Pode haver um papel para a política monetária conforme o surto do Covid-19 vem consumindo entre -0,5 e -1,5 pontos do crescimento do PIB, dependendo da economia, e cria um risco de liquidez. A oferta monetária global caiu para US$ 3 trilhões em fevereiro de 2020, abaixo de sua média de US$ 3,4 trilhões e em relação à alta de US$ 4,6 trilhões em outubro (ver Figura 1). A flexibilização global é a única ferramenta na mesa, uma vez que estímulos fiscais esporádicos são aplicados de forma não cooperativa pelos países mais afetados (China e Itália, por exemplo).
No entanto, como ainda é provável uma recuperação em forma de V, os riscos corporativos de inadimplência devem estar no topo da lista de observação à medida que a situação se normaliza, uma vez que o Covid-19 e a política monetária mais reativa podem ter agravado as vulnerabilidades existentes.

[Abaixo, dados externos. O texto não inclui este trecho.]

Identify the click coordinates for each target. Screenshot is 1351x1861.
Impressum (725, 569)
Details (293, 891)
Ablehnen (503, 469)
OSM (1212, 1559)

O que isso significa para os mercados de títulos? De acordo com a nossa abordagem de valoração do Tesouro dos EUA, os dois cortes na taxa definem implicitamente um piso de 1% na trajetória de rendimento de 10 anos dos EUA. No entanto, rendimentos mais baixos ainda são possíveis, caso o Fed faça mais cortes. Uma elevação gradual da curva de rendimento dos EUA até o final do ano é esperada, mas deve permanecer na faixa de 1,0/1,2% no curto prazo.
De modo semelhante ao Fed dos EUA, se o BCE entregar o corte de taxa de 10bps já precificado, isso implicitamente definiria um piso de -0,9% no rendimento Bund de 10 anos. No futuro, a curva de rendimento alemã deve seguir as acentuações dos EUA, mas permanecendo na faixa de -0,5/-0,9% no curto prazo.
O que isso significa para os mercados acionários? O risco de insatisfação é tão alto quanto as expectativas. A volatilidade permanecerá no curto prazo, conforme as informações apresentadas e a credibilidade das respostas políticas dão sinais opostos.